Mancini: “Arbitri smettetela, ci vuole rispetto per l’Inter!” Leggi la notizia completa qui: http://ift.tt/1SlaYNR Andrea Turano

Mancini

Intervistato dai microfoni di “Rai Sport” durante la diretta della “Domenica sportiva” su Rai 2 al termine di Milan-Inter, Roberto Mancini commenta amaramente la bruciante sconfitta contro i rossoneri dell’amico Mihajlovic

EPISODI E DECISIONI – «La partita è frutto di episodi, è chiaro. Abbiamo fatto meglio nella prima mezz’ora, siamo arrivati quattro volte in area di rigore e abbiamo sbagliato l’ultimo passaggio. Poi abbiamo subito il gol e siamo stati in partita fino al rigore sbagliato, poi abbiamo subito il secondo gol e la partita è finita, non c’è dubbio. E’ un momento delicato. Non siamo brillantissimi, facciamo fatica a far gol e concediamo troppo rispetto al passato. Non possiamo fare altro che rimboccarci le maniche e fare di più. Icardi fuori? Siamo undici, uno deve stare fuori purtroppo. Ha giocato Jovetic come centravanti, uno deve stare in panchina e oggi è toccato a Icardi».

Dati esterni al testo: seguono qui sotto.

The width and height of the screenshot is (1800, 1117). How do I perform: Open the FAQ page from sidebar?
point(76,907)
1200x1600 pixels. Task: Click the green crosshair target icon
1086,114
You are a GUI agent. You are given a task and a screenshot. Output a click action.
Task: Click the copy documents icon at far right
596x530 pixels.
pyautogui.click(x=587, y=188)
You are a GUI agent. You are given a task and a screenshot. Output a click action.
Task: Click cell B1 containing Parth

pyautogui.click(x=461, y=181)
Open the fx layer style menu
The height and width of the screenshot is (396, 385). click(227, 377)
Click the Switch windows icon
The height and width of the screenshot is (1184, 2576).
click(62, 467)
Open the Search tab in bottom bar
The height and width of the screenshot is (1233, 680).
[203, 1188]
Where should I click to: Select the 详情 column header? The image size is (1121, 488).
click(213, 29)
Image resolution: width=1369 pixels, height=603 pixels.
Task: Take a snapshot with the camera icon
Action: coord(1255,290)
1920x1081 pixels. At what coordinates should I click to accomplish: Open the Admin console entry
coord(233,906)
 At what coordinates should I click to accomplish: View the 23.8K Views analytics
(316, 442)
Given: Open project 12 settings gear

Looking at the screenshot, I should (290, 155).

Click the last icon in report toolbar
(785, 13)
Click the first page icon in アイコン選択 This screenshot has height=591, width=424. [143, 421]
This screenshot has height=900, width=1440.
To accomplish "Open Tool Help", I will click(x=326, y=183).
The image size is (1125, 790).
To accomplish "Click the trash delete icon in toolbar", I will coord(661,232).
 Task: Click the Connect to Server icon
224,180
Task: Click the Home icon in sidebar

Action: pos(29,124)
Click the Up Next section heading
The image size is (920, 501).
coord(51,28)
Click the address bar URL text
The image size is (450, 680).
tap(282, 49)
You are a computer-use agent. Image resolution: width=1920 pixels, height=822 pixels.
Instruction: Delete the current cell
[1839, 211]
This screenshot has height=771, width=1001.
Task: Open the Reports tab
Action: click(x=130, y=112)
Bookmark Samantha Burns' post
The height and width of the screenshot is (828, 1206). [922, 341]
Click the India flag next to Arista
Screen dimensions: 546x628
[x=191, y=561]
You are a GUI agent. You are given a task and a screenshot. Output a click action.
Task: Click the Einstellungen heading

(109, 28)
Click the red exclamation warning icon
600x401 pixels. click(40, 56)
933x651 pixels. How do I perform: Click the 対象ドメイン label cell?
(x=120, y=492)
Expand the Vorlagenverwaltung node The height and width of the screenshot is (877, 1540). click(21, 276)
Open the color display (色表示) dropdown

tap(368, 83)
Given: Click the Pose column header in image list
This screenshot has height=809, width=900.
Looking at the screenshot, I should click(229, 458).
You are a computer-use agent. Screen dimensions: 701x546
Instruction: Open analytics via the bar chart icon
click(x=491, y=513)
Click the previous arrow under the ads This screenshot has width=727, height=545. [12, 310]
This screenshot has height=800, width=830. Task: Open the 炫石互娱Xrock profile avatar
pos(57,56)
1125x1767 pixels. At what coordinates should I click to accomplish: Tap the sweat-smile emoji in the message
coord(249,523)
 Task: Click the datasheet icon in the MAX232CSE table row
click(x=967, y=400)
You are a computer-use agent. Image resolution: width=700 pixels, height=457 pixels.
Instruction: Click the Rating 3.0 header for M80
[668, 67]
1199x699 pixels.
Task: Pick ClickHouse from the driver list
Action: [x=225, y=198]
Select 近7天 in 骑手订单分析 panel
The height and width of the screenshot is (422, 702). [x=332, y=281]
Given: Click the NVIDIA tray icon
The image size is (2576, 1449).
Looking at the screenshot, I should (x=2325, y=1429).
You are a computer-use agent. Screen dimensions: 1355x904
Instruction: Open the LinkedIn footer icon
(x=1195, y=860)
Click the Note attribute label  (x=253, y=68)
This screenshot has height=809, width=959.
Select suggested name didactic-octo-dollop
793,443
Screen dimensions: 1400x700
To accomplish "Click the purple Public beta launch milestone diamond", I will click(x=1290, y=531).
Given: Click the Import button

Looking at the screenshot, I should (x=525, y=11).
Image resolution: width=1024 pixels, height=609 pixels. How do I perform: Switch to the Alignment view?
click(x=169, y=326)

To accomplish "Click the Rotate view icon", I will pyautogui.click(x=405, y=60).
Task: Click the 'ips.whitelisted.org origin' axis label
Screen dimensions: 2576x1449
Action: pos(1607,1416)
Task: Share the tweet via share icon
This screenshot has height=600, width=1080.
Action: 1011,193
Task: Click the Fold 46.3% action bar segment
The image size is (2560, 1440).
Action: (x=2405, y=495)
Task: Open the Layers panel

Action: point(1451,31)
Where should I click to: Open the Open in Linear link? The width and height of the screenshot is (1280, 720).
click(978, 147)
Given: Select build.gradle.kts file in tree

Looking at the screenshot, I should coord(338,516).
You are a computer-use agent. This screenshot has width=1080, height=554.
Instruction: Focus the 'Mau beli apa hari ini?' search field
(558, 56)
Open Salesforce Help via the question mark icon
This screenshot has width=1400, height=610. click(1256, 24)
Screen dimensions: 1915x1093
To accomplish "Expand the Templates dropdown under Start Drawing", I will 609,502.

ROSSO E PROTESTE – «Sull’espulsione ho protestato, penso che l’arbitro abbia fatto male dal terzo minuto, da regolamento… Già dall’azione di Eder. Poi quello è fallo da ultimo uomo. A noi ammonisco ed espellono senza problemi, agli altri no. Quello di Donnarumma non so se è rigore, ma sicuramente è punizione a due in area. L’espulsione di Alex sul rigore è da doppio giallo: sono regole, non le faccio io, esistono. E’ già ammonito, quindi è espulsione per doppio giallo. Ripeto: se è fallo, è ammonizione. Ci sono sei arbitri in campo… Ma per l’Inter ci sono regole diverse: OK che non siamo più forti degli altri, ma ci vuole un po’ di rispetto. Non mi attacco alle polemiche arbitrali, il Milan ha meritato, ma gli arbitri la devono smettere».

GESTO E POLEMICHE – «Scuse per il dito medio? L’ho fatto mentre uscivo, quelli non devono essere lì a insultare. Io sono stato espulso, un gesto può scappare. Quando uno perde è chiaro che ci sia polemica. E’ un periodo delicato, la classifica ci va bene rispetto a quello che pensavamo di fare a inizio stagione, ma nell’ultimo mese ci aspettavamo di più per quello che avevamo fatto finora. Io sono l’allenatore e sono responsabile di questo. La nostra situazione non è poi così brutta. Quando vedi arbirare così, però, ti innervosisci. Per gli altri è diverso, invece per l’Inter esiste un altro regolamento… Il gesto l’ho fatto, pazienza. Se venti persone ti insultano e ti dicono di tutto, non è normale. Non dovrebbe succedere. Io ho sbagliato, ma ora non posso fare niente».

RIPARTIRE DALLE CERTEZZE – «Potevamo fare un paio di gol nella prima mezz’ora, tipo con Eder di testa. E’ un momento così: non facciamo gol e subiamo. Ripartiamo dalle certezze che avevamo un mese fa e che abbiamo perso in questo ultimo mese: siamo una squadra giovane, ci sta. Dobbiamo lottare su ogni palla, se siamo stati primi per un girone vuole dire che qualcosa di buono abbiamo».